DATA SHOWN:
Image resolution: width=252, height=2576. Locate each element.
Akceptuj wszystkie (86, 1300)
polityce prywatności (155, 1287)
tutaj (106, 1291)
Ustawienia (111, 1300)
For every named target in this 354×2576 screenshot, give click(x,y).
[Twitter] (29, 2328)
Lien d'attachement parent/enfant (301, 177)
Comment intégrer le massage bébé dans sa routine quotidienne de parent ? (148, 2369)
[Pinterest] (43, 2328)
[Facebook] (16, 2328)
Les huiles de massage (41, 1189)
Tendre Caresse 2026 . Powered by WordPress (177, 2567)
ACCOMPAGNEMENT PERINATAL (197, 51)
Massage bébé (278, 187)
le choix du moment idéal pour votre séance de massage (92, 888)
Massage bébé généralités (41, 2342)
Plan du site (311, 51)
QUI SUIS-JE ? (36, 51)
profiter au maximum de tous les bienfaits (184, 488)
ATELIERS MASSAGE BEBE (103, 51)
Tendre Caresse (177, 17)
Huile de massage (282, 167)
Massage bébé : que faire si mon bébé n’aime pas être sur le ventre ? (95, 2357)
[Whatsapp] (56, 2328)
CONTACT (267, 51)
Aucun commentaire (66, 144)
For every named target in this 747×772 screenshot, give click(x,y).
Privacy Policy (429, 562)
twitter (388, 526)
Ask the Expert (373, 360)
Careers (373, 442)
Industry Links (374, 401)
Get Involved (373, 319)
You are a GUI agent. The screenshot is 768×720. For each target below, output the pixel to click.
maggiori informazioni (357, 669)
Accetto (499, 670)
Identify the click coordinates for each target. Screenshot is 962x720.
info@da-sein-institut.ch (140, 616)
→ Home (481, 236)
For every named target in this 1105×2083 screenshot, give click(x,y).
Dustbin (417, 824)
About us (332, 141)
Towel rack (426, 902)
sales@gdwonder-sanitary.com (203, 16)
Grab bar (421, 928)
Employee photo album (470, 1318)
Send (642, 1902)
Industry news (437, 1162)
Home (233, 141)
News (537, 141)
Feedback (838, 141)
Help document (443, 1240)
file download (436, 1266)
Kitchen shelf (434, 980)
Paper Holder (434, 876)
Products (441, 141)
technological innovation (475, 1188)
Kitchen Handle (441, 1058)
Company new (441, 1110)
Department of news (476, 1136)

GIVEN PROBLEM: Could you repeat all of the records above word for word, line by line, with nothing changed?

THE SOLUTION:
Image resolution: width=252, height=2576. Locate each element.
Akceptuj wszystkie (86, 1300)
polityce prywatności (155, 1287)
tutaj (106, 1291)
Ustawienia (111, 1300)
For every named target in this 354×2576 screenshot, give click(x,y).
[Twitter] (29, 2328)
Lien d'attachement parent/enfant (301, 177)
Comment intégrer le massage bébé dans sa routine quotidienne de parent ? (148, 2369)
[Pinterest] (43, 2328)
[Facebook] (16, 2328)
Les huiles de massage (41, 1189)
Tendre Caresse 2026 . Powered by WordPress (177, 2567)
ACCOMPAGNEMENT PERINATAL (197, 51)
Massage bébé (278, 187)
le choix du moment idéal pour votre séance de massage (92, 888)
Massage bébé généralités (41, 2342)
Plan du site (311, 51)
QUI SUIS-JE ? (36, 51)
profiter au maximum de tous les bienfaits (184, 488)
ATELIERS MASSAGE BEBE (103, 51)
Tendre Caresse (177, 17)
Huile de massage (282, 167)
Massage bébé : que faire si mon bébé n’aime pas être sur le ventre ? (95, 2357)
[Whatsapp] (56, 2328)
CONTACT (267, 51)
Aucun commentaire (66, 144)
For every named target in this 747×772 screenshot, give click(x,y).
Privacy Policy (429, 562)
twitter (388, 526)
Ask the Expert (373, 360)
Careers (373, 442)
Industry Links (374, 401)
Get Involved (373, 319)
You are a GUI agent. The screenshot is 768×720. For each target below, output the pixel to click.
maggiori informazioni (357, 669)
Accetto (499, 670)
Identify the click coordinates for each target. Screenshot is 962x720.
info@da-sein-institut.ch (140, 616)
→ Home (481, 236)
For every named target in this 1105×2083 screenshot, give click(x,y).
Dustbin (417, 824)
About us (332, 141)
Towel rack (426, 902)
sales@gdwonder-sanitary.com (203, 16)
Grab bar (421, 928)
Employee photo album (470, 1318)
Send (642, 1902)
Industry news (437, 1162)
Home (233, 141)
News (537, 141)
Feedback (838, 141)
Help document (443, 1240)
file download (436, 1266)
Kitchen shelf (434, 980)
Paper Holder (434, 876)
Products (441, 141)
technological innovation (475, 1188)
Kitchen Handle (441, 1058)
Company new (441, 1110)
Department of news (476, 1136)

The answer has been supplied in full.